Renato Marcos Endrizzi Sabbatini (born 20 February 1947, Campinas) is a retired professor at the Department of Biomedical Engineering and at the State University of Campinas Institute of Biology. He received a B.Sc. in Biomedical Sciences from Medical School of the University of São Paulo and a doctorate in behavioral neuroscience in 1977, followed by postdoctoral work at the Max Planck Institute of Psychiatry's Primate Behavior Department. He founded the Center for Biomedical Informatics,
and helped create the Brazilian Society for Health Informatics.

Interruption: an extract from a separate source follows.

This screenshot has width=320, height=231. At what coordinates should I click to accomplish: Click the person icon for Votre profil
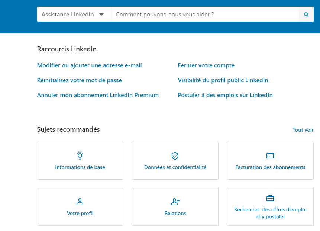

Sabbatini received the 1992 Prêmio José Reis de Divulgação Científica award for popular science writing,
and was named one of Info Exame Magazine's "50 Champions of Innovation" for 2007. He is currently president of the Edumed Institute for Education in Medicine and Health, a "not-for-profit educational, research and development institution."

Professor Sabbatini is a Fellow Elect (Inaugural Class) of the International Academy of Health Sciences Informatics, established by the International Medical Informatics Association (IMIA), and a Fellow Elect of the American College of Medical Informatics, established by the American Medical Informatics Association.

Selected publications
 Sabbatini, R.M.E.: A multilayered neural network for processing 2D tomographic images in neurosurgery. Proceed. Nuclear Science Symposium and Medical Imaging Conference, IEEE, 1992
 Ortiz J., Ghefter C.G., Silva C.E., Sabbatini R.M.E.: One-year mortality prognosis in heart failure: a neural network approach based on echocardiographic data. J Am Coll Cardiol. 1995 Dec;26(7):1586–93.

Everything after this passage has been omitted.